The inclusion of landlocked nations like Mali and Mongolia in the IWC has fueled accusations that pro-whaling Japan has been using foreign aid to persuade friendly countries to join and help it try to overturn a 1986 ban on commercial whaling.
But the growing ranks of the world whaling body, which started in 1946 with 15 members and now has 70, is not due to pro-whaling nations alone.
"There are more landlocked countries against whaling than in favor of whaling," said Rune Frovik, secretary of the High North Alliance, a Norwegian pro-whaling lobby group.
"By our count, there are six of theirs, two of ours," Frovik said at the commission's annual meeting in the Caribbean island state of St Kitts and Nevis, which ends on Tuesday.
Pro-whaling Mali and Mongolia have consistently voted with Japan in the IWC in its campaign to resume whale hunting.
On the other side, Austria, the Czech Republic, Luxembourg, Slovakia, Switzerland and tiny San Marino oppose Japan and its allies at every turn.
"Whales aren't the property of coastal states," said Patrick Ramage of the International Fund for Animal Welfare, defending the role of anti-whaling nations. "They're a global resource that have special status under international law."
There is little common ground between conservation groups, which want all whales protected, and pro-whaling nations which believe that some whale species are no longer endangered and can be hunted in a sustainable way.
Heri Coulibaly, Mali's representative at the IWC, said his country was a signatory to many international conventions and had a right and a duty to play a part in global affairs.
Pavla Hycova, the Czech Republic's representative at the IWC, said her country was invited to join by anti-whaling nations, including the United States and Germany.

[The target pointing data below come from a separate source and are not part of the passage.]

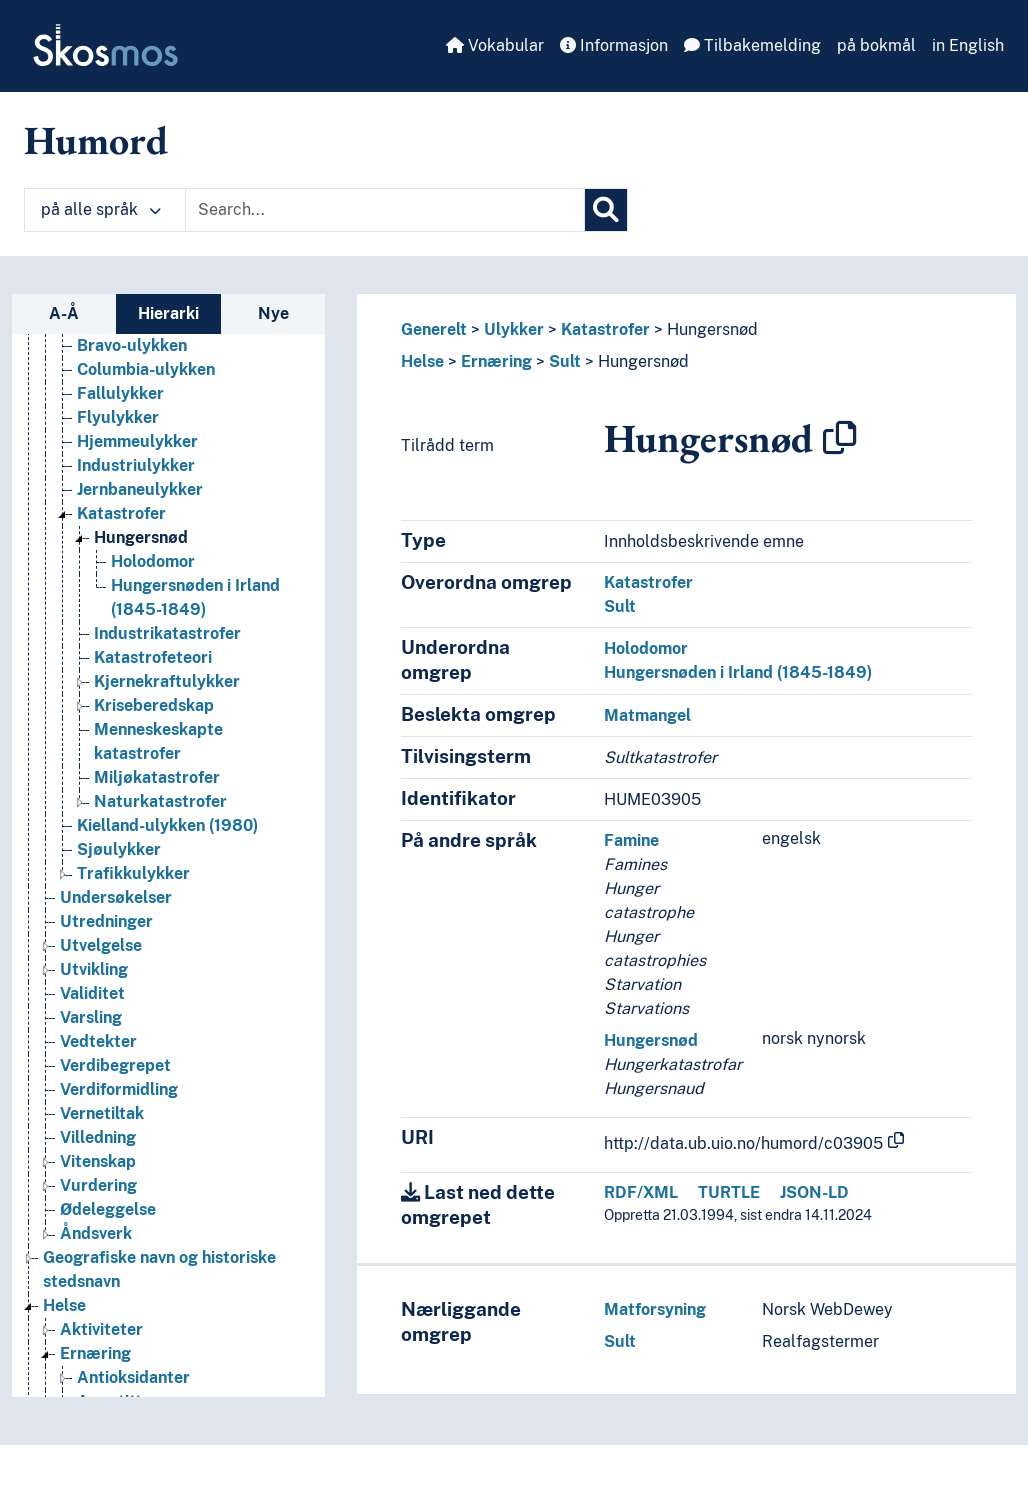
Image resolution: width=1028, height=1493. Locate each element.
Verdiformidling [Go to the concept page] (119, 1204)
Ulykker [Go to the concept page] (90, 388)
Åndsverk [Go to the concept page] (96, 1348)
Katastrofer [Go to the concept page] (121, 628)
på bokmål (876, 45)
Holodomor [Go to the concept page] (153, 676)
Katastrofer (605, 329)
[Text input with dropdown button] (385, 210)
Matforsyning (655, 1309)
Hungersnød (712, 329)
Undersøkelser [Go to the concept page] (116, 1012)
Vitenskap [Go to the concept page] (98, 1276)
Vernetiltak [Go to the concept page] (102, 1228)
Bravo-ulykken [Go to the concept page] (132, 460)
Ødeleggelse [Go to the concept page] (108, 1324)
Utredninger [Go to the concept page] (106, 1036)
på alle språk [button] (101, 209)
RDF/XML (641, 1192)
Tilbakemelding (752, 45)
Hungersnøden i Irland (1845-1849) (738, 672)
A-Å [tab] (64, 313)
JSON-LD (814, 1192)
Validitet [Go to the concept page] (92, 1108)
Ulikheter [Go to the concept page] (95, 364)
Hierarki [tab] (168, 313)
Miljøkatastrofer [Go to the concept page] (157, 892)
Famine (631, 840)
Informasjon (614, 45)
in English (968, 45)
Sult (565, 361)
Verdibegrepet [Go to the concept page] (115, 1180)
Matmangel (647, 715)
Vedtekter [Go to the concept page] (98, 1156)
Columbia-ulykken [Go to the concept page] (146, 484)
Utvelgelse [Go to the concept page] (101, 1060)
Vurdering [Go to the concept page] (98, 1300)
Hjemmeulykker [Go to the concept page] (137, 556)
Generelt (434, 329)
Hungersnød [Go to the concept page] (141, 652)
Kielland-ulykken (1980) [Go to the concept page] (167, 940)
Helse (422, 361)
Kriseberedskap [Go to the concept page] (154, 820)
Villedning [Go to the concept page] (98, 1252)
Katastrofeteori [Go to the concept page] (153, 772)
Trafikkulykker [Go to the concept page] (133, 988)
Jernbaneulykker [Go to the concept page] (140, 604)
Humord (96, 140)
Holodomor (646, 648)
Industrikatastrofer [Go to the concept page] (167, 748)
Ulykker (514, 329)
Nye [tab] (273, 313)
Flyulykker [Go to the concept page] (118, 532)
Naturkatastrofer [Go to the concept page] (160, 916)
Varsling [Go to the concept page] (91, 1132)
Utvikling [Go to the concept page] (94, 1084)
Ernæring (496, 361)
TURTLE (729, 1192)
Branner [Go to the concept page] (107, 436)
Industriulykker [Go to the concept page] (136, 580)
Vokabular (495, 45)
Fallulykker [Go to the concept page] (120, 508)
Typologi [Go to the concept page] (92, 340)
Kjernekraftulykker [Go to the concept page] (167, 796)
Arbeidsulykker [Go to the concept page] (136, 412)
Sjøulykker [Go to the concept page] (119, 964)
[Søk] (606, 210)
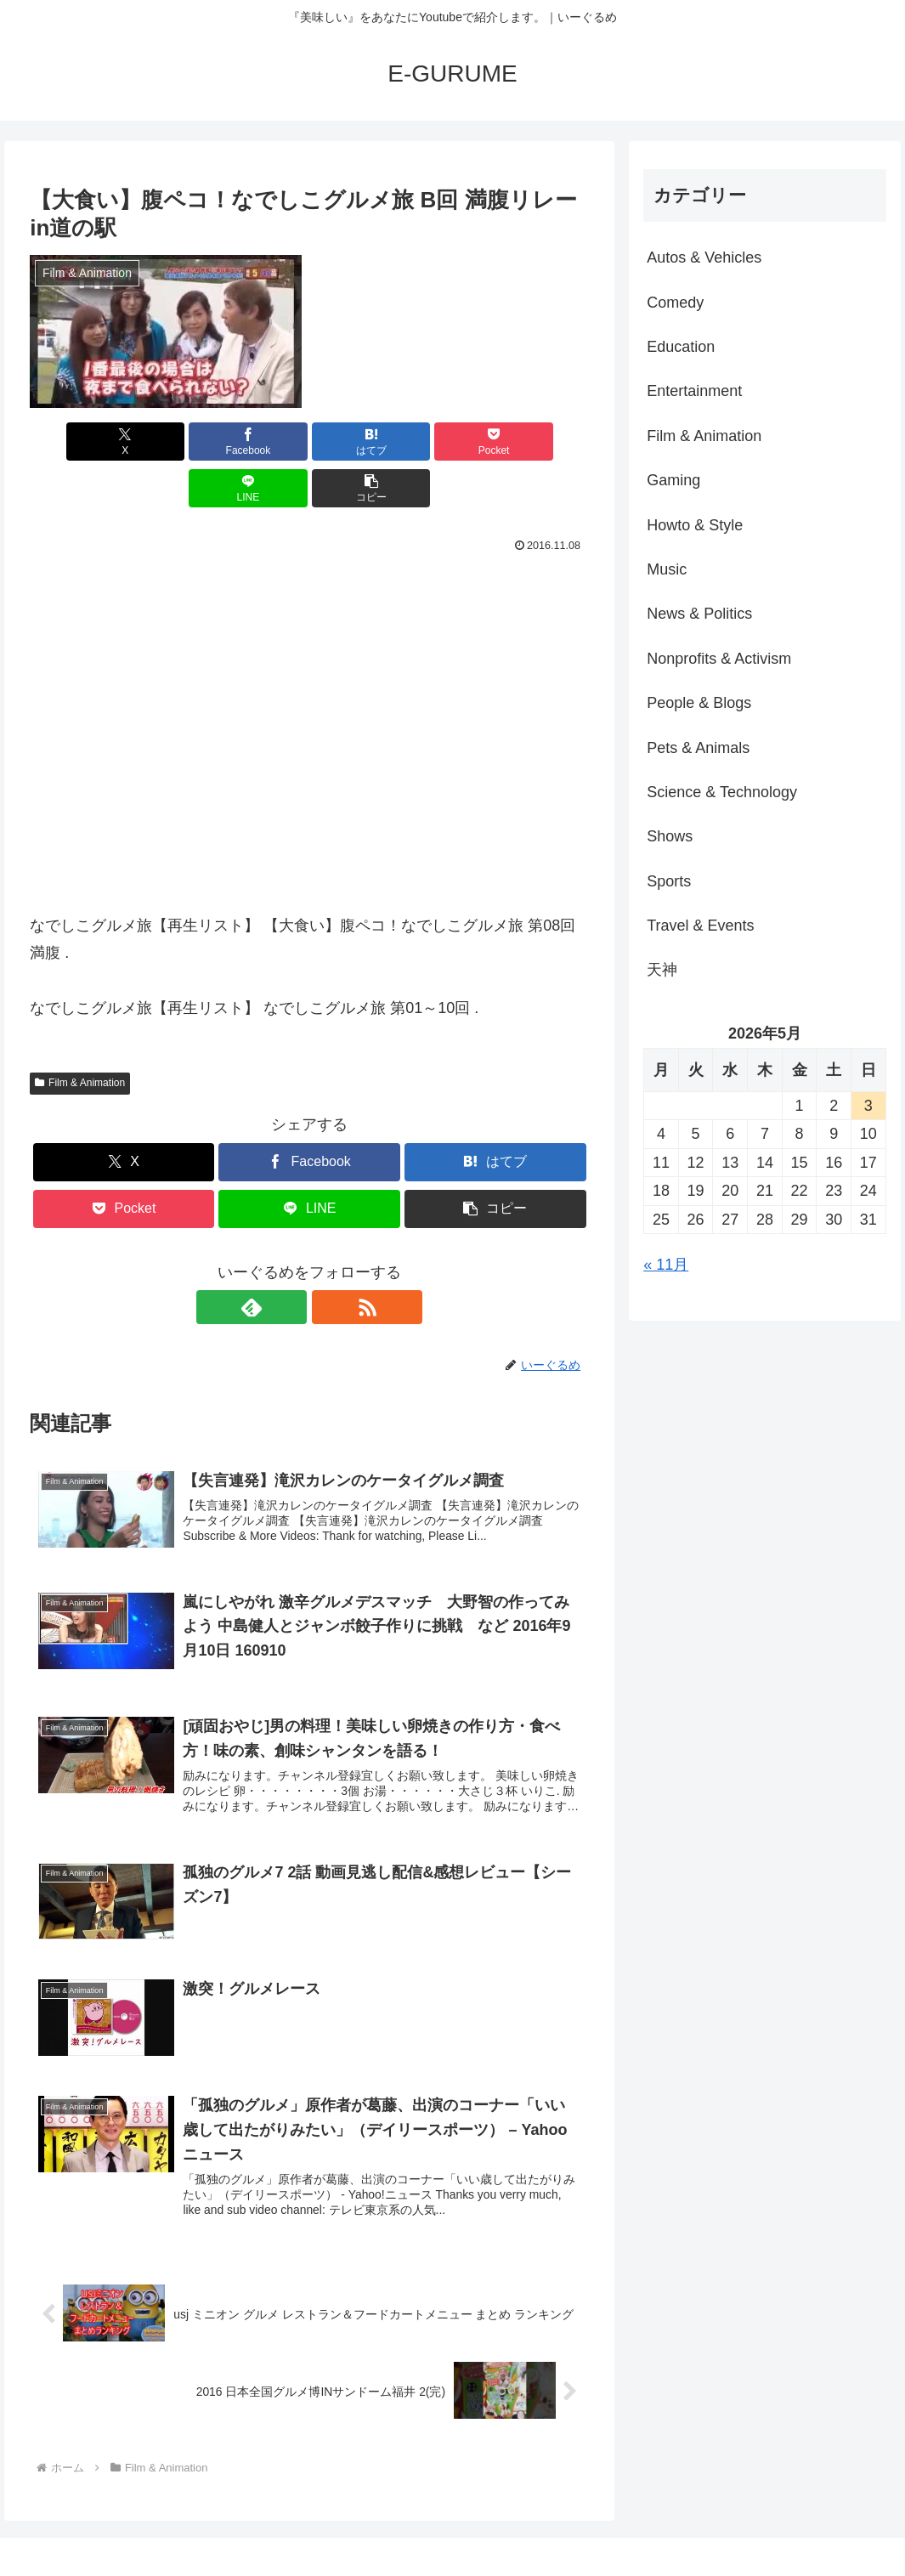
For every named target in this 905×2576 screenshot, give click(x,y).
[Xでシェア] (74, 441)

The invitation coincided with increasing public pressure on her government to help protect the Earth's largest creatures. As debate becomes more heated, the Czech vote and voice had become more important, she said.
Caribbean island states, which have become a powerful block of support for Japan, angrily reject claims that their votes had been bought in eschange for Japanese funding for fish processing plants and other infrastructure.
Such accusations sprung out of colonial and racist attitudes, said Edwin Snagg, the IWC commissioner for St Vincent and the Grenadines.
"It's a question of respect," Snagg said. "Because you are small and because you are undeveloped there is this view and there is this feeling that you can easily be bought and you can easily be sold. We in the Caribbean feel highly offended."